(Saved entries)
————————

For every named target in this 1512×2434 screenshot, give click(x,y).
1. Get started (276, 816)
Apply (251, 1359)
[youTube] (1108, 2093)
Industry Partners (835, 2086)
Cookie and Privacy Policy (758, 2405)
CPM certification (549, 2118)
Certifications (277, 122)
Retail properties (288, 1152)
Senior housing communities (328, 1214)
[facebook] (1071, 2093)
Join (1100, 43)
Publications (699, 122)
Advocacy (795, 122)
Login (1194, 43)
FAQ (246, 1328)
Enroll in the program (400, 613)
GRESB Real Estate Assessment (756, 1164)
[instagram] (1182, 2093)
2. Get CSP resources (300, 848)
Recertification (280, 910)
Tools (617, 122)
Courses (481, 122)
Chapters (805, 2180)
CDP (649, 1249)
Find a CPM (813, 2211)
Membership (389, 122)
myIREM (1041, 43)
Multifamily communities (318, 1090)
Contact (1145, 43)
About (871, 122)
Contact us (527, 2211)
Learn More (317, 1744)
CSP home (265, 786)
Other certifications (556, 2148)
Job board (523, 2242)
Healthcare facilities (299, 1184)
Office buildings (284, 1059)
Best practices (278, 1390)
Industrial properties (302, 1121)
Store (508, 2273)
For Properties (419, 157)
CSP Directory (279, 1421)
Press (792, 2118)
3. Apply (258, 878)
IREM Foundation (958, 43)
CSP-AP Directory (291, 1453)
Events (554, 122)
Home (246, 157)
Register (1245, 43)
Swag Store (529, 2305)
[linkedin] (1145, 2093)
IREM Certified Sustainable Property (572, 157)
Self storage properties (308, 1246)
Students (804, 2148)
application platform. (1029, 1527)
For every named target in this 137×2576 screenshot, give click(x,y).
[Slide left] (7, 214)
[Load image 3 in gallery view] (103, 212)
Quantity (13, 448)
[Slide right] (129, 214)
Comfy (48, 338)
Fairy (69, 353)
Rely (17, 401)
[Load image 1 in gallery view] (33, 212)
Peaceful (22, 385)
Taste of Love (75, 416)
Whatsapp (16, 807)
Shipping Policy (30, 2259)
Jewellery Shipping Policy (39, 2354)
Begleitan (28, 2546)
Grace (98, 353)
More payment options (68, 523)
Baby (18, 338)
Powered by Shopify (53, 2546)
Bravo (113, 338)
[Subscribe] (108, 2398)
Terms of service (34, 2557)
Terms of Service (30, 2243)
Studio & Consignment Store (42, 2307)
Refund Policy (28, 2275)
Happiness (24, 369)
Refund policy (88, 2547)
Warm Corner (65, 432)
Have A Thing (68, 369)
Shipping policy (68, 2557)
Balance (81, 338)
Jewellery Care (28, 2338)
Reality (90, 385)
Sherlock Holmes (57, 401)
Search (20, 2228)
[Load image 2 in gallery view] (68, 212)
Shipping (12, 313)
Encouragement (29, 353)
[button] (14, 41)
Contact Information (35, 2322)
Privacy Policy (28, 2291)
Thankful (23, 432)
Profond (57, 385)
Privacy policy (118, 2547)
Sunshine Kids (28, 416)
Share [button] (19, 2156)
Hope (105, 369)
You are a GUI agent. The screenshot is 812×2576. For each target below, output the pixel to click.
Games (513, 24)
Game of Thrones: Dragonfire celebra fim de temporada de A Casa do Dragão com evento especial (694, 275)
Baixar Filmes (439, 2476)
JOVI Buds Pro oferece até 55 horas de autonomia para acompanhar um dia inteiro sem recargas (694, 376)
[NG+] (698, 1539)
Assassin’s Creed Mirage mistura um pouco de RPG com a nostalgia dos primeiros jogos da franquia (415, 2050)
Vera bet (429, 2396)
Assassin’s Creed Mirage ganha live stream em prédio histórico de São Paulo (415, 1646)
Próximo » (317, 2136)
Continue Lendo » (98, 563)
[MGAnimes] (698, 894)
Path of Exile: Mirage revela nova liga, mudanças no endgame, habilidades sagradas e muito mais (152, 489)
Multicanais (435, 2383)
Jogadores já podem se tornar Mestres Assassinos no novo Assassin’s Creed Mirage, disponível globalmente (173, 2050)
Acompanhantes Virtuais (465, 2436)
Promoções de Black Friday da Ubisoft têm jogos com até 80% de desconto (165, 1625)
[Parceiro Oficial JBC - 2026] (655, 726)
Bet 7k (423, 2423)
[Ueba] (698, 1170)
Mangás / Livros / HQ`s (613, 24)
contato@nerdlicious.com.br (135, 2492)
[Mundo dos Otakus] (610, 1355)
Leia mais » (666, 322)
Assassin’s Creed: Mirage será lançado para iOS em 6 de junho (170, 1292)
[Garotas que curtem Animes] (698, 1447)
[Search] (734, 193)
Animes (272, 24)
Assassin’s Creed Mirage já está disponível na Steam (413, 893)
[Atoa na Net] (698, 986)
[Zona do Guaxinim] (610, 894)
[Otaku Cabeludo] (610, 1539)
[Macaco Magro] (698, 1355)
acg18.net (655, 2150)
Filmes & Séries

————————

Look through the entries above, find each line containing "Shipping", and copy it.

SOLUTION FOR THIS PROBLEM
Shipping Policy (30, 2259)
Jewellery Shipping Policy (39, 2354)
Shipping policy (68, 2557)
Shipping (12, 313)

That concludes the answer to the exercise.